しかし、学費はどうやって工面すればいいのか、わからなかった。


親には頼れない。


奨学金をさらに借りる選択肢も、私にはなかった。

すでに奨学金で200万円、叔父から200万円を借りているのに、さらに借金を抱えることは怖くてできなかった。

お昼働きながらの選択肢は、考えられなかった。

一人暮らしをしながら学費まで貯めるとなると、いったい何年後に大学に編入するためのお金が貯まるのか、果てしなく遠い夢になると思った。

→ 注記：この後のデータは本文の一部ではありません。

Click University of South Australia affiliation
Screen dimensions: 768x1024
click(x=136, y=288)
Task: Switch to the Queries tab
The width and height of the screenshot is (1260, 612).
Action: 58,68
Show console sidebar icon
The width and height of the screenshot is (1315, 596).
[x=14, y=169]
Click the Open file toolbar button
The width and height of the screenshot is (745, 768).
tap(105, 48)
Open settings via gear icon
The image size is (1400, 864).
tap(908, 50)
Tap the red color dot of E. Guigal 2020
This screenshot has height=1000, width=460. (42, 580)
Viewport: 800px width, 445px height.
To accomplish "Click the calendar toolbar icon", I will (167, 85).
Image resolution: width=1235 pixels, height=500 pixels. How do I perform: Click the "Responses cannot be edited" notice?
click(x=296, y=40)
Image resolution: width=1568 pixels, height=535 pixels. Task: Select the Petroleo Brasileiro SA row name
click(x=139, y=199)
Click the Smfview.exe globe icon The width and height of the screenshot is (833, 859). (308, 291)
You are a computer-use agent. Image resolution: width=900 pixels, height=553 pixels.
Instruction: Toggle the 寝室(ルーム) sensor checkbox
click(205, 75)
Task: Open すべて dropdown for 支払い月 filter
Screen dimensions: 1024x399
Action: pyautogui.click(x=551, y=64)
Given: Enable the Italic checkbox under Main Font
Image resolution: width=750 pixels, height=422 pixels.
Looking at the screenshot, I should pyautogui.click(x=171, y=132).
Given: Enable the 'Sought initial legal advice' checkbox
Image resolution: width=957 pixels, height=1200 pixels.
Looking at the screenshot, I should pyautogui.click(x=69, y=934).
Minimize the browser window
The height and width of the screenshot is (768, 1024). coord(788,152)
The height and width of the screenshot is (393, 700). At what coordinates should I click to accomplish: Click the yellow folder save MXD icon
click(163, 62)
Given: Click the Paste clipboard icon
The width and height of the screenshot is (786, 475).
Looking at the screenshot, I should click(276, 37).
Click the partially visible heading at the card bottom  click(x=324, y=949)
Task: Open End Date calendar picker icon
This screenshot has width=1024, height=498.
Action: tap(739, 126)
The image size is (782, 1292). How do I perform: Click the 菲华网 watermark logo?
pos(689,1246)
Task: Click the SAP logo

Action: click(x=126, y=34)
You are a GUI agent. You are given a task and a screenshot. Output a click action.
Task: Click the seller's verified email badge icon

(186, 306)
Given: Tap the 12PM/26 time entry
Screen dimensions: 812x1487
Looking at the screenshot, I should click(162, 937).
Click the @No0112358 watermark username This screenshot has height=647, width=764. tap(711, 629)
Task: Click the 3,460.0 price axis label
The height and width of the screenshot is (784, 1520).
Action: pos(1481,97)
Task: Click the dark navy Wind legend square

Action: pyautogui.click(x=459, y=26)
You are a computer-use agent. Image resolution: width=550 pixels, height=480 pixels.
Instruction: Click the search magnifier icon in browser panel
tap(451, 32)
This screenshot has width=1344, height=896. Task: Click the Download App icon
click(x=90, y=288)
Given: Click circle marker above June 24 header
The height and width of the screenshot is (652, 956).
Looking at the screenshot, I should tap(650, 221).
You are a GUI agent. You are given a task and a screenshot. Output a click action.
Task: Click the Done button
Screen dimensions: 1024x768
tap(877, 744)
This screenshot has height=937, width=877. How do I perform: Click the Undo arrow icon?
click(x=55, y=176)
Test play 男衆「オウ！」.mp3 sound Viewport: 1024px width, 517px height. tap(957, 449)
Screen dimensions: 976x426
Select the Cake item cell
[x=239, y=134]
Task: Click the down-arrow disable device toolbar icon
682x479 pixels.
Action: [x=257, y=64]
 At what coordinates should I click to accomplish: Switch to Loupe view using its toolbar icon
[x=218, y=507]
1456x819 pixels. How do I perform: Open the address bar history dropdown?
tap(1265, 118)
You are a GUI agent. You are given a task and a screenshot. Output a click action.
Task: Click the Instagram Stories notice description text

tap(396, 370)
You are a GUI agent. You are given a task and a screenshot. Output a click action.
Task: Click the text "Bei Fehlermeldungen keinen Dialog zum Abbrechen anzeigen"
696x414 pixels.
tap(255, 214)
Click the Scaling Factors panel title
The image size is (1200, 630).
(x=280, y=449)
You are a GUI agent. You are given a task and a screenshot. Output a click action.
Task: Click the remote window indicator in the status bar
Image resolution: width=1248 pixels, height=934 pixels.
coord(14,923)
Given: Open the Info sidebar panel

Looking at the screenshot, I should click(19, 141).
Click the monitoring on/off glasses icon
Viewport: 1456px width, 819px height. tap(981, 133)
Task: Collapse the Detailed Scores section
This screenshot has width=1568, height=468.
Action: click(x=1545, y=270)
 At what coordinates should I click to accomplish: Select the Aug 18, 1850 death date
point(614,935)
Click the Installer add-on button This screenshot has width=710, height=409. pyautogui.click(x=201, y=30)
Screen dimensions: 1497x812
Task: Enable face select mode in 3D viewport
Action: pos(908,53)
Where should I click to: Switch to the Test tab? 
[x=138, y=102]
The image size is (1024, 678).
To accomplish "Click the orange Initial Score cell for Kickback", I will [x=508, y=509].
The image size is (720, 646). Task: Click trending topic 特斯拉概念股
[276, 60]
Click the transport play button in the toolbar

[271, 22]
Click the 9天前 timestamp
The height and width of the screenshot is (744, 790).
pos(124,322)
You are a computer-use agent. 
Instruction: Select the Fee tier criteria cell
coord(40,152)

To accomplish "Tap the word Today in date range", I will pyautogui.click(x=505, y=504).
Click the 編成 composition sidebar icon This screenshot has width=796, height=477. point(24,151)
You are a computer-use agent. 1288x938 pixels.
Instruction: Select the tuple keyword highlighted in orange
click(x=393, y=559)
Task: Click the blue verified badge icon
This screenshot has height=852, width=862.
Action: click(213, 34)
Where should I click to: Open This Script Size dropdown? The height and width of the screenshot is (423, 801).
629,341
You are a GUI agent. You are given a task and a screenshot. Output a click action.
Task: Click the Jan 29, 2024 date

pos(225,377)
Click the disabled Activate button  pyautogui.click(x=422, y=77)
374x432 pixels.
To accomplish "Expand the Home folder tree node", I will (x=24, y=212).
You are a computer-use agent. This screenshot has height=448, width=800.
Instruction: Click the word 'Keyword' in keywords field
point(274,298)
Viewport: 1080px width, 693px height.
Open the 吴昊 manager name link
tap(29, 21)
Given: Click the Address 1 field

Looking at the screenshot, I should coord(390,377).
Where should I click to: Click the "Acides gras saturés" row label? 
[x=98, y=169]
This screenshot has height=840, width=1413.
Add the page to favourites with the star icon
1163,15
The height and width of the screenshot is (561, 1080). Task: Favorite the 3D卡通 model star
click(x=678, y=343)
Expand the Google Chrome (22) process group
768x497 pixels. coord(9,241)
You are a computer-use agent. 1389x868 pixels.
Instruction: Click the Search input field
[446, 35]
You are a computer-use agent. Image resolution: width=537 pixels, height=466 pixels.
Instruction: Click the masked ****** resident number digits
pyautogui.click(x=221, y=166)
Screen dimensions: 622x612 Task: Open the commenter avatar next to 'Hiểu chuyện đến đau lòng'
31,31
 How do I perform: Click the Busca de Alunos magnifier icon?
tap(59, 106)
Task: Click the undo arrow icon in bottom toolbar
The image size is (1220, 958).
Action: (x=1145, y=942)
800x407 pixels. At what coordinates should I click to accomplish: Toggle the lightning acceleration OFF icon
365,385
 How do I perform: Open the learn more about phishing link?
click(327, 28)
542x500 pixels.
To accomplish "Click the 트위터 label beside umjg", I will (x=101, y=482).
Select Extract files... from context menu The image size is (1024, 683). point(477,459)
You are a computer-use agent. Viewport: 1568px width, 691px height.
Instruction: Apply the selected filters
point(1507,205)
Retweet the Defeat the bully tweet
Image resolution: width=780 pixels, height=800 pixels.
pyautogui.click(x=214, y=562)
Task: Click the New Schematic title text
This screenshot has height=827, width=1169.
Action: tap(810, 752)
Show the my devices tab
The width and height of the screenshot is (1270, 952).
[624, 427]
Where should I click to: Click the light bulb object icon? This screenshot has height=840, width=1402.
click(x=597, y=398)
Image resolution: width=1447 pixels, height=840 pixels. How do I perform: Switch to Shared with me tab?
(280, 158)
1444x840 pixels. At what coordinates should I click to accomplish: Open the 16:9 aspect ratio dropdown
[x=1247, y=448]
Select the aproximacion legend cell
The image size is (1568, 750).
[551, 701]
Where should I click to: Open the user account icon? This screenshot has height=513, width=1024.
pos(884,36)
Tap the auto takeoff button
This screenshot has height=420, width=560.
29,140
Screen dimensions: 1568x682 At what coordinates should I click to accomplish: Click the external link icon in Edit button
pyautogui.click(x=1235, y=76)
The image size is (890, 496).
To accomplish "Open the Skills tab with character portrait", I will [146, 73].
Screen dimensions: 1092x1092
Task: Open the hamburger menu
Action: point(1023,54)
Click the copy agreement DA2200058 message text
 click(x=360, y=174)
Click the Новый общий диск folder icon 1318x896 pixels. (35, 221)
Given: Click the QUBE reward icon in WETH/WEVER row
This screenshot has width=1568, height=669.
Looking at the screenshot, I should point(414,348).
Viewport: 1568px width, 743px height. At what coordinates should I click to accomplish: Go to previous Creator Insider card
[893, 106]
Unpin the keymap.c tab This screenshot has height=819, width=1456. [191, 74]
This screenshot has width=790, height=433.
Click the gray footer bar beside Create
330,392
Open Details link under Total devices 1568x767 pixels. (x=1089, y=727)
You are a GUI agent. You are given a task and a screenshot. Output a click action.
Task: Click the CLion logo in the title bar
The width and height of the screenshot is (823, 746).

なので、私は自分の体を売ることと引きかえに、自分の夢を買うしか思いつかなかった。

容姿には自信がなかったので、水商売という選択肢はその時はなかった。


自分の魂までは汚しはしない。

覚悟を決めて、私は、あらゆる風俗店を3年間、転々とした。


最後に行き着いた風俗店は、ソープランドだった。

ソープランドの仕事は、無我夢中になってやり、楽しい瞬間もあった。

しかし、お客さんの中で彼氏ができ、他のお客さんの接客が苦痛になり、辞めた。


私はその時、貯金額が600万円はあったが、約1年間何も仕事をせずに遊びほうけていたら、あっという間になくなってしまった。

その時、23歳。


彼氏とはすでに別れていたが、風俗は世間への後ろめたさが強く苦痛だったので、もう復帰したくなく、次は、日暮里の小さなキャバクラに思い切って面接に行くことにした。


受かる自信は全くなかったが、無事に受かり、水商売の世界で初めて働くことになった。


その時私は、自分の容姿が世間から受け入れられたような気がして、嬉しかった。


水商売でキャバ嬢として働き始めてから、私には何か知恵のようなものがついてきたように感じる。


その知恵が、私が生きる上で、

「このままでは割に合わない」と私に囁くようになっていくのだった。


それとともに、臨床心理士の夢は消えていった。